- Dos hombres fueron detenidos por presuntamente reclutar adolescentes de otros estados para obligarlos a vender droga en Quintana Roo
Tulum, Quintana Roo, 23 de junio de 2026.- Un adolescente de 16 años salió de Chiapas creyendo que trabajaría en un restaurante de Tulum. Otros tres jóvenes dejaron Michoacán, Tamaulipas y Estado de México convencidos de que encontrarían empleo en la industria turística, sin embargo de acuerdo a información de la Fiscalía General del Estado (FGE), ninguno llegó a lo que le prometieron.
Las autoridades informaron la detención de dos hombres acusados de atraer adolescentes mediante falsas ofertas de trabajo para posteriormente obligarlos a vender droga en este destino turístico.

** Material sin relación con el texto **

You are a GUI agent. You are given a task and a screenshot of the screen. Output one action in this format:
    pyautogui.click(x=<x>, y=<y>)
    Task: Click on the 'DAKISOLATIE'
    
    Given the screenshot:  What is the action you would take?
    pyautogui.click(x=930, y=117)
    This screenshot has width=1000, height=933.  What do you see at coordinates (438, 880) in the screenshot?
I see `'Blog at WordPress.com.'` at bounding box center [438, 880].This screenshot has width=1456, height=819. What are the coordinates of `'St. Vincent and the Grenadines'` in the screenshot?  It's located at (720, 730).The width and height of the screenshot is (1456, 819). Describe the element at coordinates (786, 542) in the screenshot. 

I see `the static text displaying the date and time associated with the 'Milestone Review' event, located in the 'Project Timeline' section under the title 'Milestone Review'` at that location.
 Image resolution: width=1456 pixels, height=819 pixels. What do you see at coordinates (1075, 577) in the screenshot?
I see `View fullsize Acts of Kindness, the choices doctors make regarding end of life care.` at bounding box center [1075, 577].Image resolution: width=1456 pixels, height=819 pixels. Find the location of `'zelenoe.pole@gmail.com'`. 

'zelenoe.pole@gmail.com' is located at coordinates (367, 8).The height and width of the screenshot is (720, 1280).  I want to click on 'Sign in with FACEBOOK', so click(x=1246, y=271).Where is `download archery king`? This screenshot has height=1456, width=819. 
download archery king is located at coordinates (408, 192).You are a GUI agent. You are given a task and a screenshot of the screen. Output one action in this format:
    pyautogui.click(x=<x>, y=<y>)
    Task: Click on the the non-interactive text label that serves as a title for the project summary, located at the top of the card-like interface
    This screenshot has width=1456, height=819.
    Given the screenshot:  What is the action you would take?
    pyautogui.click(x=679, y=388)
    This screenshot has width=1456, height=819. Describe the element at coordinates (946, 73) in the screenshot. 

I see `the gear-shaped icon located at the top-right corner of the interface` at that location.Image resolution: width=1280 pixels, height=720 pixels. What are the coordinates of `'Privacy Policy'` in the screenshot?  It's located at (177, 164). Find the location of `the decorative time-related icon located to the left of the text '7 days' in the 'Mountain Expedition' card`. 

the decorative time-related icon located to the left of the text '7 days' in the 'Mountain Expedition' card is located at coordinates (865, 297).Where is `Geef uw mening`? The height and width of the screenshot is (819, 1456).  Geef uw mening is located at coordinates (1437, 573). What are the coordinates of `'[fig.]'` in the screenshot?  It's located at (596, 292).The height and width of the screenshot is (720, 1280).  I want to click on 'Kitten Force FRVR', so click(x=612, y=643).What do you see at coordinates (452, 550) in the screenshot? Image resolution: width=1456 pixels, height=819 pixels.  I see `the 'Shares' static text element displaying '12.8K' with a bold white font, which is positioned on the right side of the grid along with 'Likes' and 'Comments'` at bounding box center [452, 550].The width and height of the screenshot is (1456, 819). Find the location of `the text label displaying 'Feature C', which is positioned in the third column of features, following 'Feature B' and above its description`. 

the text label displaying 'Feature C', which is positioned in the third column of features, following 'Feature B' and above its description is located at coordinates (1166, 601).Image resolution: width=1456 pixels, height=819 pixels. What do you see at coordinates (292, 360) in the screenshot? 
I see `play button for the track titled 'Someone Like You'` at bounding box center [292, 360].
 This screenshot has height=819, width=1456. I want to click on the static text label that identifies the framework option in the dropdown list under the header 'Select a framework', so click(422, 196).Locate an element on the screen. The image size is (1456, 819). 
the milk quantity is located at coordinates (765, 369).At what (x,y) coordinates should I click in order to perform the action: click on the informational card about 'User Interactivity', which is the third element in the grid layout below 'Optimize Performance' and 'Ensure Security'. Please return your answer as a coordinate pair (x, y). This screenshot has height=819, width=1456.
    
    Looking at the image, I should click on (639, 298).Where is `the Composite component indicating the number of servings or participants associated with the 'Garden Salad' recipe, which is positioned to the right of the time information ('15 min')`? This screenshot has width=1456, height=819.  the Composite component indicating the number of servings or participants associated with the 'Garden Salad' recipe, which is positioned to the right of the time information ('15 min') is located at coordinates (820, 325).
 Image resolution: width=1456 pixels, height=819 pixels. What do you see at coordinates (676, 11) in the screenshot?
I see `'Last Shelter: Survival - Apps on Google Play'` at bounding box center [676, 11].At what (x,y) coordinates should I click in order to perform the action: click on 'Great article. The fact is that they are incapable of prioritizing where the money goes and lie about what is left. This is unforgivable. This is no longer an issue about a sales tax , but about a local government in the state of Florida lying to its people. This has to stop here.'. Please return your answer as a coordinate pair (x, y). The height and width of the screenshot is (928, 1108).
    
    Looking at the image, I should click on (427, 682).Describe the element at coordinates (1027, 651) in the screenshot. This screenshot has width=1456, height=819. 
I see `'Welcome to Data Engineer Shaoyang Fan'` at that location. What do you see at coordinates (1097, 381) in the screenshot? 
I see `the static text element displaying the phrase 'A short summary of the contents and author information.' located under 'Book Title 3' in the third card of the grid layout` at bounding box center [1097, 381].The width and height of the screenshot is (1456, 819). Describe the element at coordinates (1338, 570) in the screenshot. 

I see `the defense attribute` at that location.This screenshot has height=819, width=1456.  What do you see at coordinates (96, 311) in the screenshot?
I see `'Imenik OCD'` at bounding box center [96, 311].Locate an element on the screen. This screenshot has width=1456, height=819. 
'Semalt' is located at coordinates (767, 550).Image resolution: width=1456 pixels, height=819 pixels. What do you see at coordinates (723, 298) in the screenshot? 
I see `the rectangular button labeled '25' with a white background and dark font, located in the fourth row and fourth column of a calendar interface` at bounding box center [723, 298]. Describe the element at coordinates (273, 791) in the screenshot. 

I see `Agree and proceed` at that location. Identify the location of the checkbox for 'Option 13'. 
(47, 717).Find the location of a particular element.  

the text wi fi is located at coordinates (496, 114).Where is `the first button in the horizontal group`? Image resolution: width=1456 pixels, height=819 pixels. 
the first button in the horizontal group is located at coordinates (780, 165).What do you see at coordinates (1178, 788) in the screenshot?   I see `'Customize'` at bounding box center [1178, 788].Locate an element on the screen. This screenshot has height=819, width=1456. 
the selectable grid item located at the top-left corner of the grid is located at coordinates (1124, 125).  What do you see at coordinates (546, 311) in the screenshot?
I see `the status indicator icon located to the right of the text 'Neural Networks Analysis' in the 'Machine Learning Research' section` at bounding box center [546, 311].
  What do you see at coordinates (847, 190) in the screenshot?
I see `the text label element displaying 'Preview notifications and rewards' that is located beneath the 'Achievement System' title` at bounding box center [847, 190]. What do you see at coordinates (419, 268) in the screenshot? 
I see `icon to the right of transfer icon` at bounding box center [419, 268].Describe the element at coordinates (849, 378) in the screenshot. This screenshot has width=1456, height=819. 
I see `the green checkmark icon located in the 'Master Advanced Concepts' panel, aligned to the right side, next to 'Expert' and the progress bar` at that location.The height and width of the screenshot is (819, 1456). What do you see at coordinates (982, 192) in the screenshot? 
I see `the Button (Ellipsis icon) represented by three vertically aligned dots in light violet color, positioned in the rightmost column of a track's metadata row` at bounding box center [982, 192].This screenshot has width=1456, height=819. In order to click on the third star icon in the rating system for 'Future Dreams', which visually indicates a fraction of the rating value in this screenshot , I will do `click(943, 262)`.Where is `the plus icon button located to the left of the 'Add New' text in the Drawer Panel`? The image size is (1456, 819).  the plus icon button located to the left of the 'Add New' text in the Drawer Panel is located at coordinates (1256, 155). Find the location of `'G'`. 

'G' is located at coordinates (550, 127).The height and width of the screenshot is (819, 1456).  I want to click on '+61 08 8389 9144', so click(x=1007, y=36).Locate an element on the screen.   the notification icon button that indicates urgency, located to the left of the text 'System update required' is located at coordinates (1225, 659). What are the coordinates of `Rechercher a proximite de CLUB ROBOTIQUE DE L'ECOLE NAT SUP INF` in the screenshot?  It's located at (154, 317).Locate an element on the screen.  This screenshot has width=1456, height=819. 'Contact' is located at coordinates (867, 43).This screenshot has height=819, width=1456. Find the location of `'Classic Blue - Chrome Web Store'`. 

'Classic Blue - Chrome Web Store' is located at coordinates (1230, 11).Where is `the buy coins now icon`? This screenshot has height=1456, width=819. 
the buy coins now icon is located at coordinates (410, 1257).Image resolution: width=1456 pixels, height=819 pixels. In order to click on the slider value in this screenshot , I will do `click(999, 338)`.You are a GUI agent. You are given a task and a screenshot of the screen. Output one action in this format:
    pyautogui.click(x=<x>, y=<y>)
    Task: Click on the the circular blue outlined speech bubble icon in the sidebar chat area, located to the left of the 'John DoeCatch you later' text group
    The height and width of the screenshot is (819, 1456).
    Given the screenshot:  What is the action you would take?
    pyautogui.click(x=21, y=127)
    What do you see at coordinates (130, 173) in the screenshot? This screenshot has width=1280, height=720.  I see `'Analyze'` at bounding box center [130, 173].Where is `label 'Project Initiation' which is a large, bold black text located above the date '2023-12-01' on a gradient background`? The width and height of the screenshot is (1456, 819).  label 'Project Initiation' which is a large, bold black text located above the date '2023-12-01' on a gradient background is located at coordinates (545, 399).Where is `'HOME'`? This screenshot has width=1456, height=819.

De acuerdo con las investigaciones, uno de los detenidos viajaba frecuentemente a Chiapas para captar menores de edad, mientras que el segundo utilizaba redes sociales para contactar jóvenes de distintos estados del país. A las víctimas les ofrecían empleo, apoyo económico para trasladarse e incluso boletos de viaje.
Al llegar a Quintana Roo, presuntamente eran retenidos, incomunicados y obligados a participar en actividades relacionadas con el narcomenudeo.
Pero más allá de la detención, el caso vuelve a encender una alerta que organismos internacionales y defensores de la infancia han venido advirtiendo desde hace años: el reclutamiento de niñas, niños y adolescentes por parte del crimen organizado.
UNICEF ha señalado que miles de menores en México se encuentran en riesgo de ser captados por grupos criminales, particularmente en contextos marcados por la pobreza, la violencia, la deserción escolar y la falta de oportunidades. En muchos casos, el reclutamiento ocurre precisamente mediante engaños, falsas ofertas laborales o promesas de una vida mejor.
La Red por los Derechos de la Infancia en México (REDIM) ha advertido que el crimen organizado utiliza cada vez con mayor frecuencia a menores de edad como vigilantes, mensajeros, distribuidores de droga o integrantes de estructuras delictivas, aprovechando su vulnerabilidad y la escasa capacidad institucional para detectar estos casos.
Lo ocurrido en Tulum confirma que esta realidad también alcanza a Quintana Roo.